CUARTO DOMINGO DE CUARESMA
(Josué 5:9.10-12; II Corintios 5:17-21;
Lucas 15:1-3.11-32)
Cuando San Pablo dice que Cristo se hizo
pecado, no quiere decir que fuera pecador. “Pecado” describe la precariedad de
la condición humana. Las mujeres y los hombres pueden vivir vidas santas, al
igual que los ángeles cuyo único deseo es servir al Señor. Desafortunadamente,
muchos eligen lo contrario. Se centran en actividades egoístas. No piensan en
Dios y mucho menos en los demás. El segundo hijo de la parábola del evangelio
de hoy opta por este camino egoísta.
No pasa mucho tiempo antes de que el joven
sea sorprendido por la realidad. Lo pierde todo, incluso la comida para
sobrevivir. Ensayando su disculpa, regresa con su padre. Allí encuentra sólo
misericordia. El padre está extasiado de ver a su hijo con vida. No escucha la
disculpa. Solo derrama afecto sobre su hijo.
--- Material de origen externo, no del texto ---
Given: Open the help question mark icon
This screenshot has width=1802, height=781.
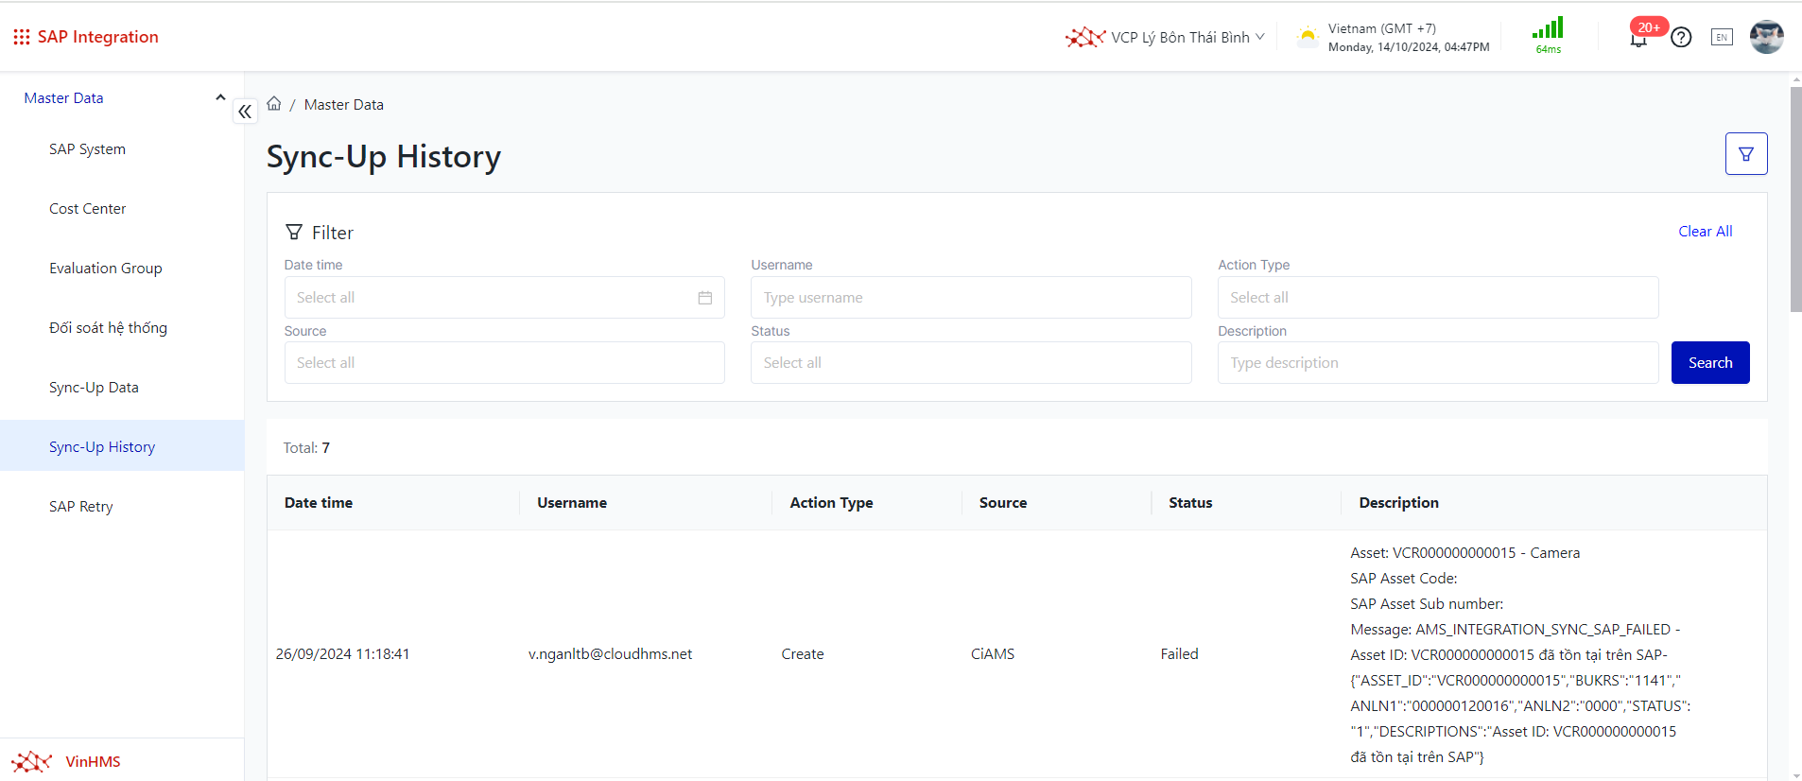Looking at the screenshot, I should point(1681,38).
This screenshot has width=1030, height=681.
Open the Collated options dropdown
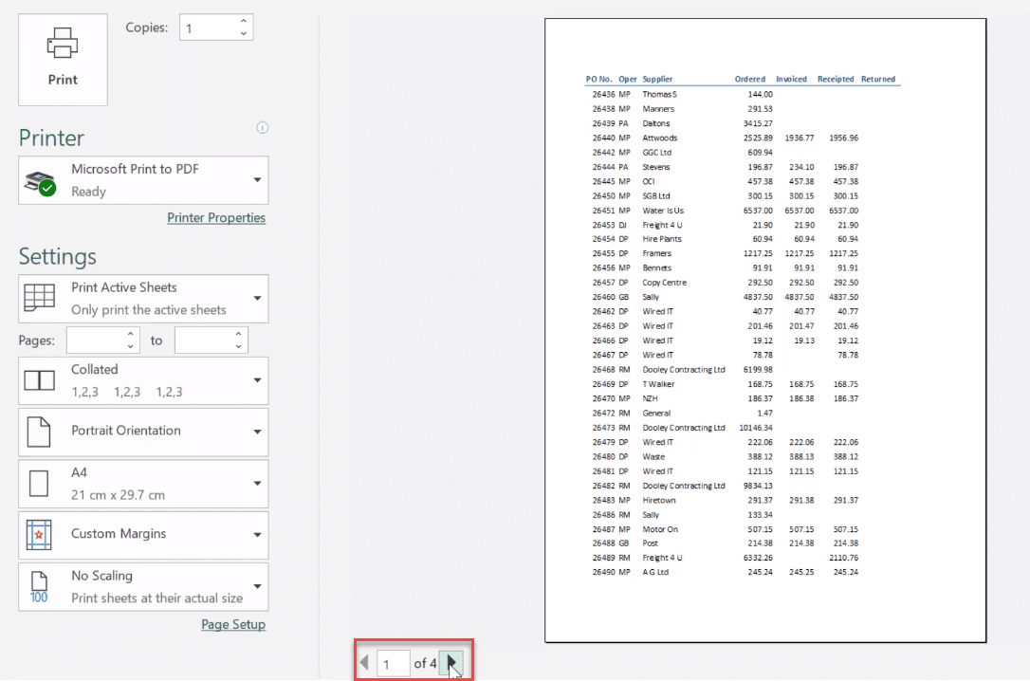(257, 380)
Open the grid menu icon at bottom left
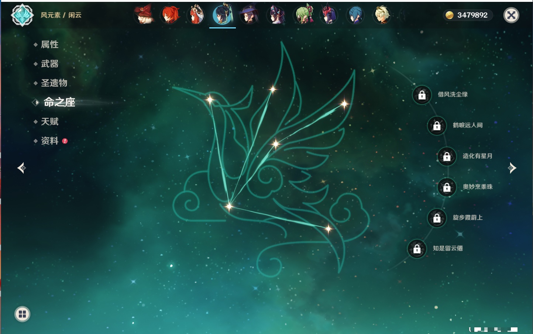 click(22, 314)
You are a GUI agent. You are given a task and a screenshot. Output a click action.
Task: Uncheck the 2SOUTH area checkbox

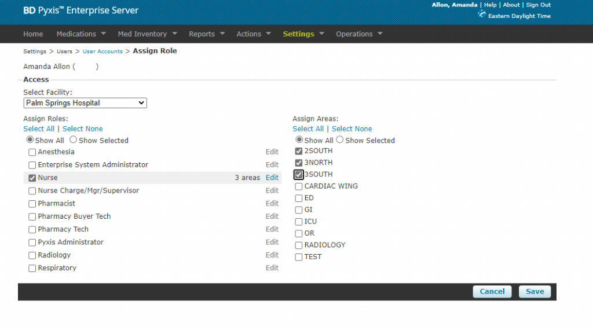click(299, 151)
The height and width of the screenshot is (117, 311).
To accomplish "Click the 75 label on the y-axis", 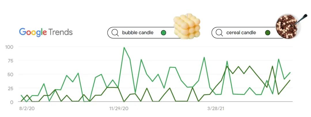I will [x=15, y=60].
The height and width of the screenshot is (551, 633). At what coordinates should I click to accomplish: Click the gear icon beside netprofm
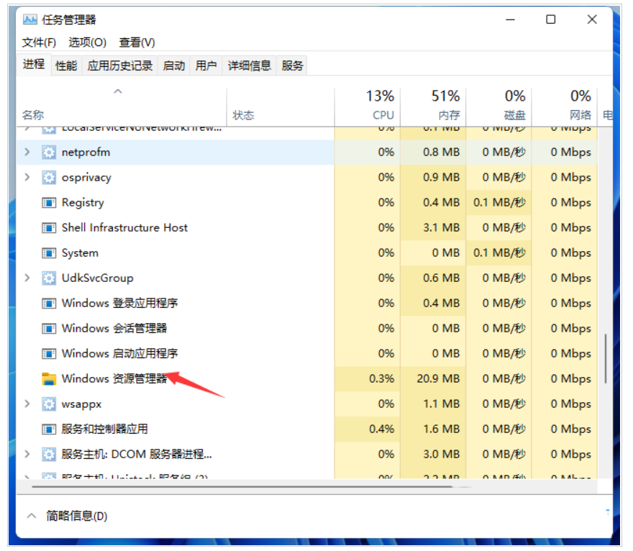coord(49,152)
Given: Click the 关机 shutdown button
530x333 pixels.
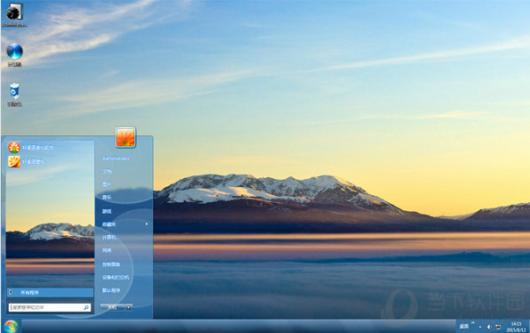Looking at the screenshot, I should tap(113, 307).
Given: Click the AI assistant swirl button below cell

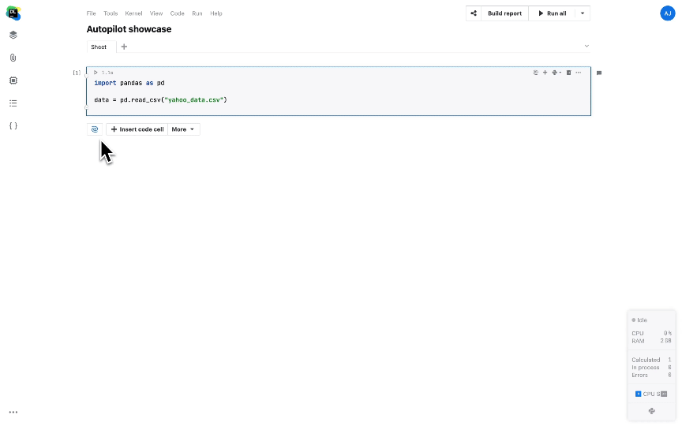Looking at the screenshot, I should [x=95, y=129].
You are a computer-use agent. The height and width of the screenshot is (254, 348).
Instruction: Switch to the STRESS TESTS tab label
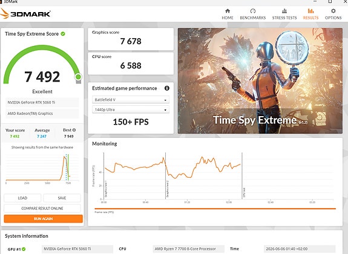pyautogui.click(x=284, y=18)
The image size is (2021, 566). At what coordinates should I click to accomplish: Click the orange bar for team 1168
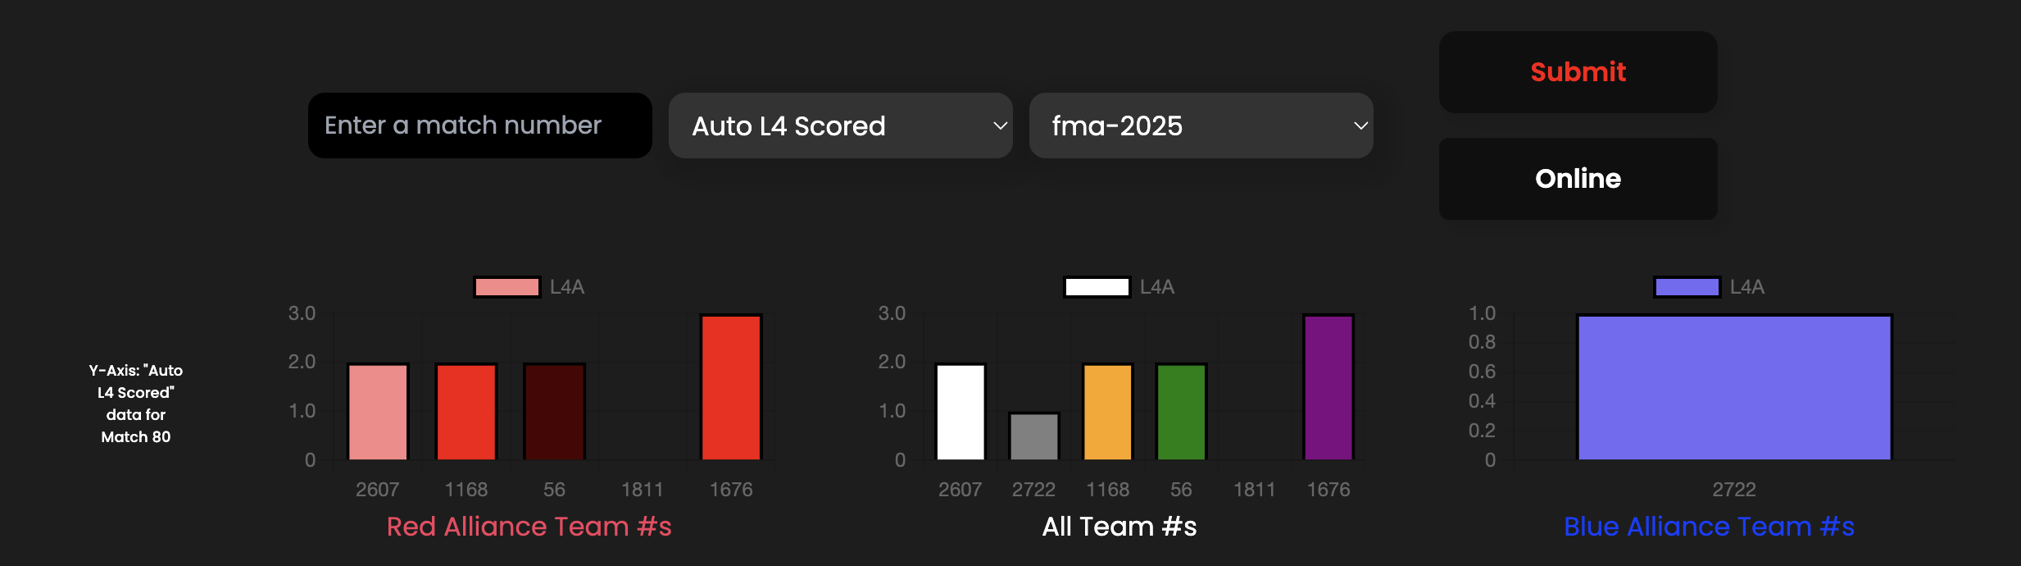click(x=1107, y=412)
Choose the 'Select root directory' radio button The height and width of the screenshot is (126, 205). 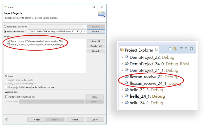(x=5, y=27)
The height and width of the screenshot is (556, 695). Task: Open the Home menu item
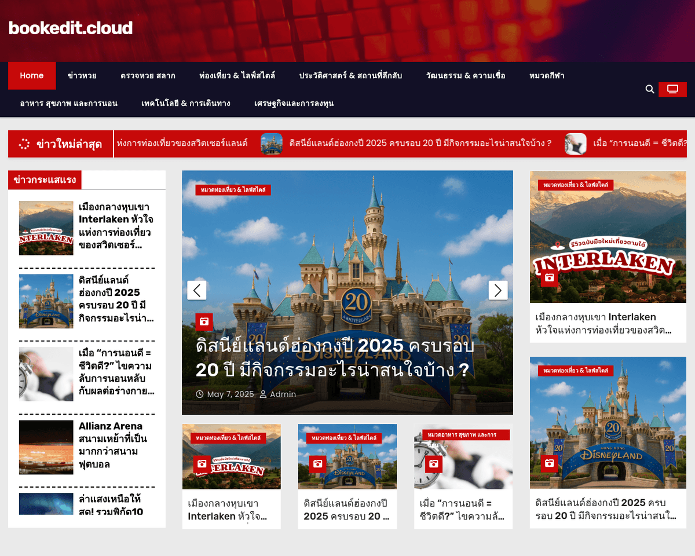click(x=32, y=76)
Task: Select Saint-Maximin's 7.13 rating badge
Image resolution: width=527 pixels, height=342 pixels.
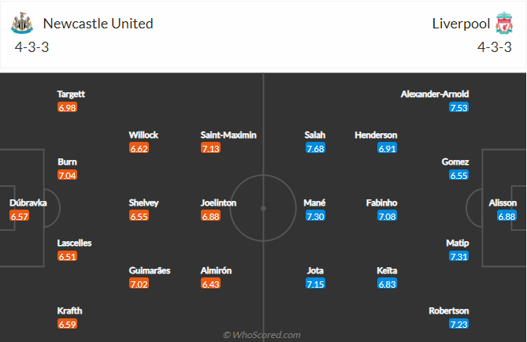Action: (211, 148)
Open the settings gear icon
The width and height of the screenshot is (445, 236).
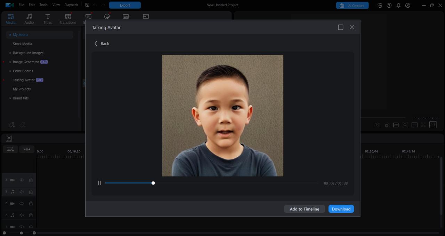pyautogui.click(x=380, y=5)
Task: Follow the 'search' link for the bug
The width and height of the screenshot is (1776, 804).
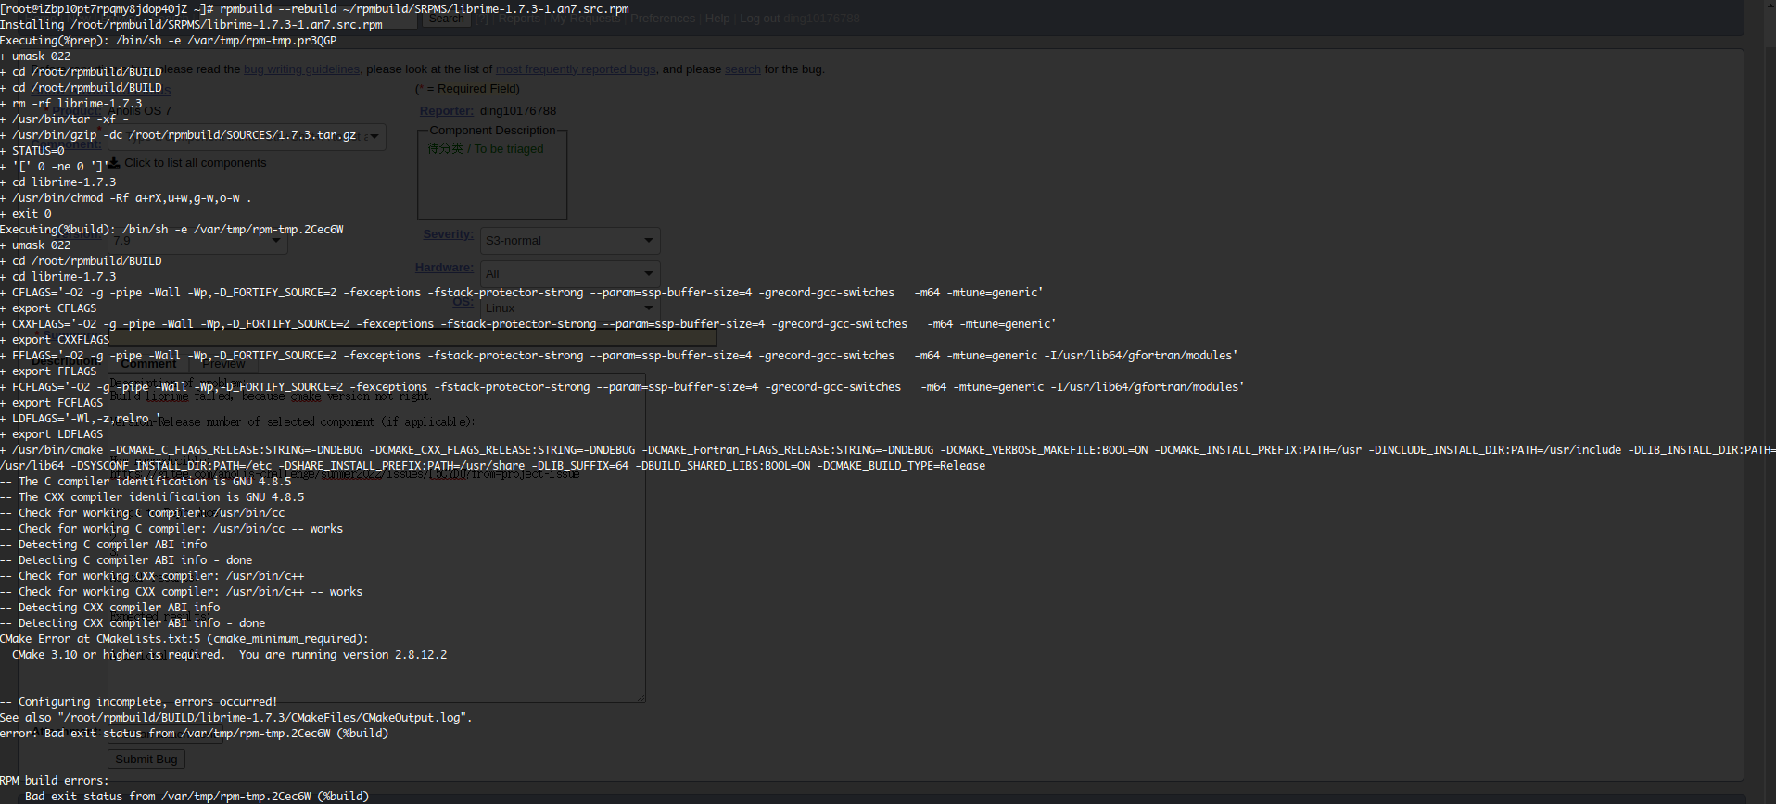Action: (742, 69)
Recientemente alguien me contó otra versión
de una historia familiar. Un hombre fue descubierto en un barrio miserable de
Chicago. Estaba borracho y sin hogar. Su fundador le proporcionó dos cosas inestimables:
un lugar para quedarse y un buen consejo. Pronto el borracho asistía a las
reuniones de Alcohólicos Anónimos. Sesenta años después tuvo una muerte feliz.
Nunca olvidó el día de su regreso a la sobriedad. Como el segundo hijo, se
humilló a sí mismo para sobrevivir. Nuevamente como el segundo hijo, cayó en
las manos de Dios, su Padre amoroso.